▶ [Goal]:
Rewrite the records between the lines holding "Viewport: 1568px width, 662px height." and "Looking at the", inclusive, with "top comment" changed to "latest comment" and all else unchanged.

▶ [Given records]:
□ □ □
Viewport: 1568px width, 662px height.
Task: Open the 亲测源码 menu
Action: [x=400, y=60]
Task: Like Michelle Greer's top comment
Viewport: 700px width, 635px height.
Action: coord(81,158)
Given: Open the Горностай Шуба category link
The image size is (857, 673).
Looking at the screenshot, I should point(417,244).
□ □ □
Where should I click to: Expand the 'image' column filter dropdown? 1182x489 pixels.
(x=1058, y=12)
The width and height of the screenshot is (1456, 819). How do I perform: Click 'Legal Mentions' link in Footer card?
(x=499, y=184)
□ □ □
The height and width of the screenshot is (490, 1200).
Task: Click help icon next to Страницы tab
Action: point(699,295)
□ □ □
▶ [Worked answer]:
Viewport: 1568px width, 662px height.
Task: Open the 亲测源码 menu
Action: [x=400, y=60]
Task: Like Michelle Greer's latest comment
Viewport: 700px width, 635px height.
Action: coord(81,158)
Given: Open the Горностай Шуба category link
The image size is (857, 673).
Looking at the screenshot, I should point(417,244).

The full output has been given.